▸ TASK BRIEF: Return the line that has "This screenshot has width=835, height=472." and all lines below it through the last, exactly as they stand; omit pictures.

▸ PROVIDED INFORMATION:
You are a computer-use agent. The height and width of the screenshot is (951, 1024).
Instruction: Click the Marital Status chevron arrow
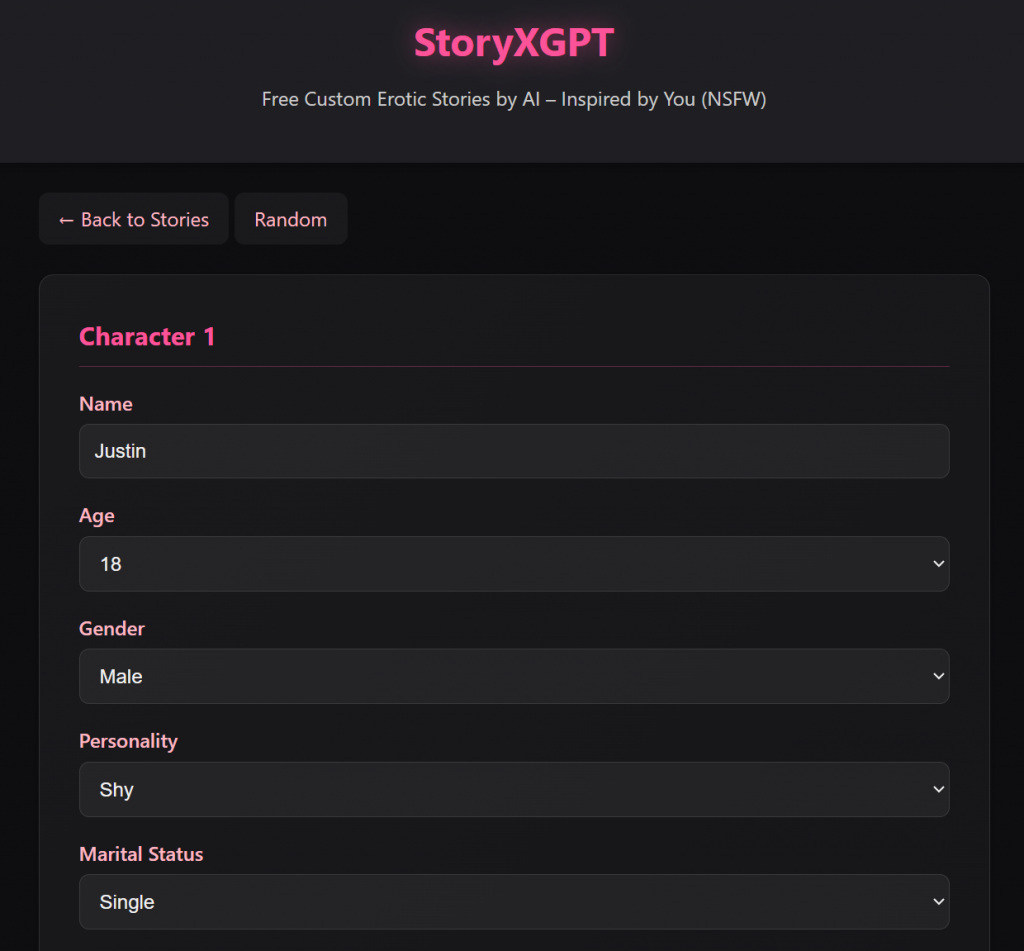coord(938,902)
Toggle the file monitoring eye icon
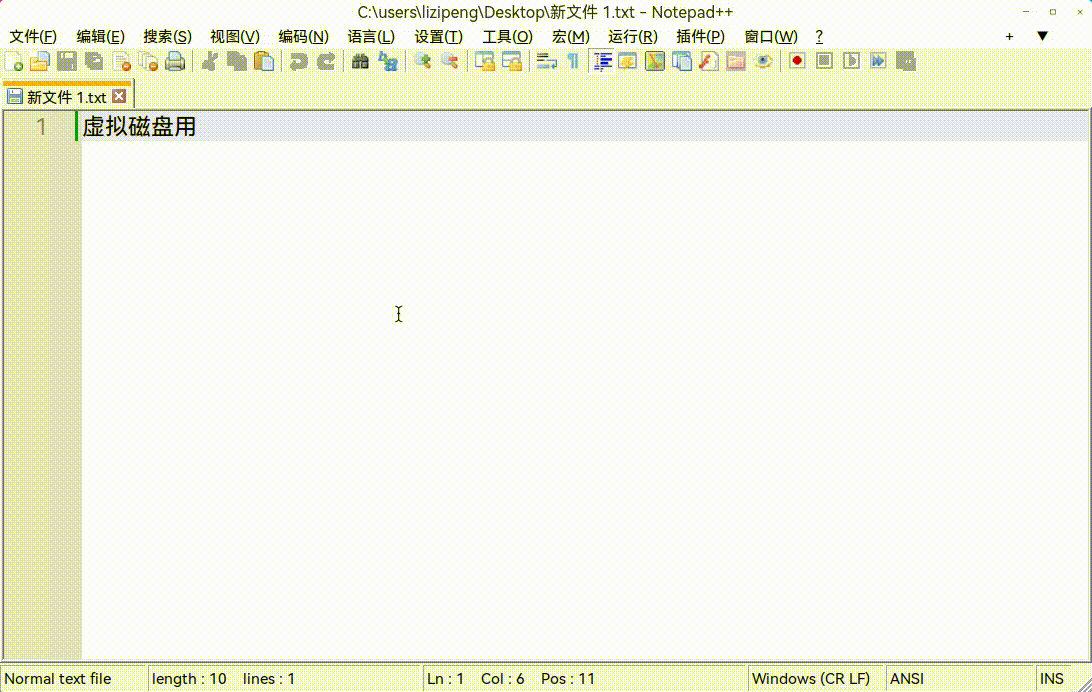 click(763, 61)
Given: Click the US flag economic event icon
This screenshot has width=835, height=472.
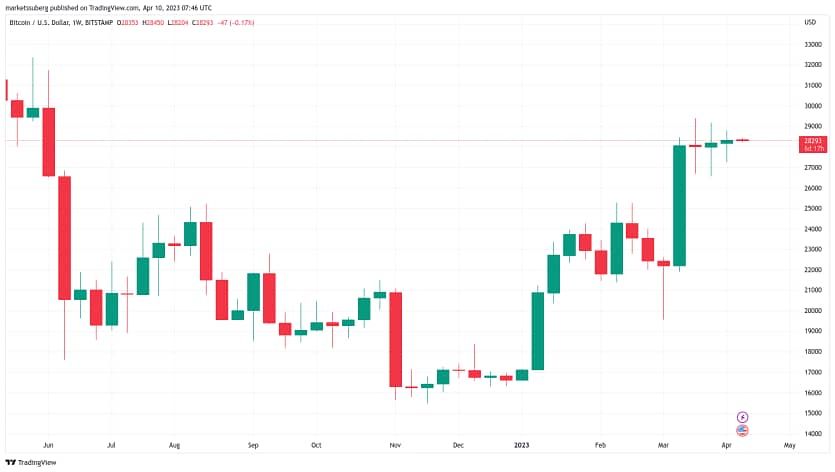Looking at the screenshot, I should [742, 430].
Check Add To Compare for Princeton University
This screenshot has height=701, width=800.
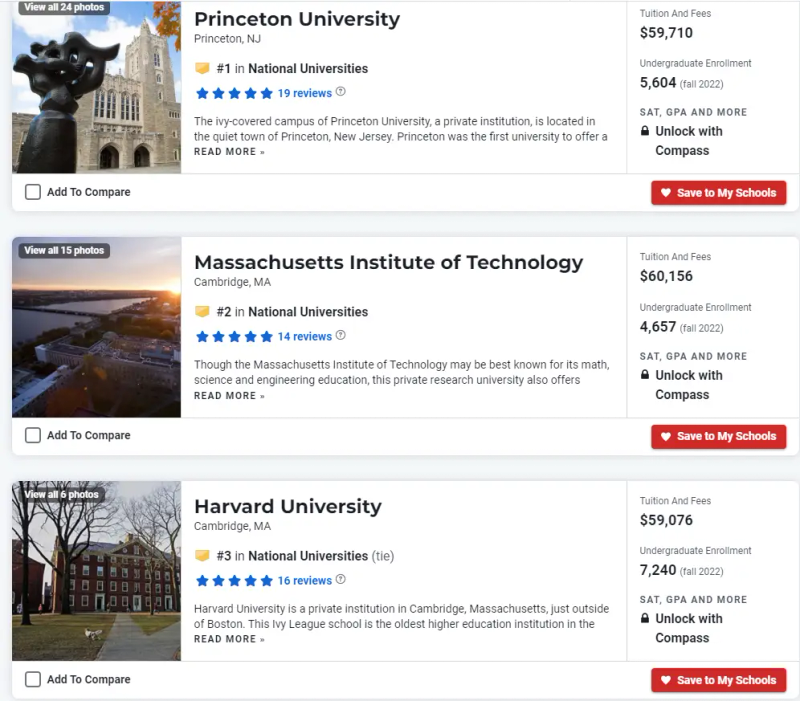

▸ TASK SOLUTION:
This screenshot has width=835, height=472.
Looking at the screenshot, I should [742, 430].
Check Add To Compare for Princeton University
This screenshot has height=701, width=800.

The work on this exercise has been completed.